Later, Mr Gerry Scanlon, a former AIB group chief executive, said he had received the file on the Haughey accounts from Mr J. J. McAuliffe upon his retirement as assistant chief executive in March 1987. Mr Scanlon said he kept it locked in his safe thereafter.

Mr O'Donnell said he would have dealt with figures between £100,000 and £500,000 at the time. In the case of the Haughey accounts, he would have been constantly consulting his superiors. He added the accounts were "being handled at the highest level of the bank and, in my position, I would have been entirely happy as a bank official that . . . this was undoubtedly a commercially justified decision by AIB."

Mr O'Donnell said "there was no policy" on how debts should be repaid and each had to be judged on its own merits. But he agreed Mr Haughey's £1.14 million debt was "considerable", given AIB's banking profits were £24 million in 1978 and £26 million in 1979.

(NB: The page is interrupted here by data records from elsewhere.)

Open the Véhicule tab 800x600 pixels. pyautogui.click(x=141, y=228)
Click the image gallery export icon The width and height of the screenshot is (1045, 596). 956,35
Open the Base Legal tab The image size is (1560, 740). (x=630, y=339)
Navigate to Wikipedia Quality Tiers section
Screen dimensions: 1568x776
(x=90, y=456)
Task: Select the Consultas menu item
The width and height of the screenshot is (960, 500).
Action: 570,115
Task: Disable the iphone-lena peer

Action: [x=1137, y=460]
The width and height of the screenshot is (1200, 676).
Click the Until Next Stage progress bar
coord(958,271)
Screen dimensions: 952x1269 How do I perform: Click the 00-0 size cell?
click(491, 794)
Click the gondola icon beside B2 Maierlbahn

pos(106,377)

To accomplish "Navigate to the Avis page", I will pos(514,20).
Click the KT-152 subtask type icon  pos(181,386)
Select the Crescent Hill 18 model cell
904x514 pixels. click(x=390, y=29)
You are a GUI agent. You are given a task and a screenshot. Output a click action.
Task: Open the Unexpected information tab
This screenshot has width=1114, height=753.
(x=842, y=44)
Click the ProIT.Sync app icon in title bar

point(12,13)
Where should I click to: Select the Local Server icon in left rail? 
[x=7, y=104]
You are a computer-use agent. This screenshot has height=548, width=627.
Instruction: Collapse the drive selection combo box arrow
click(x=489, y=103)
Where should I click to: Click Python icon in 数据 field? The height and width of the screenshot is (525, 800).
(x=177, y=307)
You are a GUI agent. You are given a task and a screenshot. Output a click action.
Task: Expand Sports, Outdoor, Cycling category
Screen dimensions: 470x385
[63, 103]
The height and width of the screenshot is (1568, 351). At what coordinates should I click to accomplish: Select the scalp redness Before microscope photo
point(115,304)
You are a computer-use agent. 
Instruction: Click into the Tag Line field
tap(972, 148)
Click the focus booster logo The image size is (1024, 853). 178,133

Mr Eoin McGonigal SC, counsel for Mr and Mrs Haughey, objected to Mr O'Donnell being asked to compare his client's debt with that of others within the bank. Mr McGonigal said if such comparisons were made, the bank should make available details on "the many accounts which may have been in difficulty" at the time, and should show how they were dealt with.

Mr Justice Moriarty, however, allowed Mr O'Donnell to make some general observations on the Haughey debt.

Mr Justice Moriarty said he had to bear in mind an Oireachtas instruction to keep the tribunal expeditious and cost-effective. He said engaging in a detailed comparative study of AIB debtors would give rise to privacy implications and deviate from that instruction.

Mr O'Donnell was shown an official bank document from February 5th, 1981, showing the £110,000 debit balance on Mr Haughey's account being described as "covered by suspense interest". Mr O'Donnell confirmed this meant the sum was not being taken into the bank's profits.

He went on to accept the document indicated the bank did not have full confidence the sum would be repaid.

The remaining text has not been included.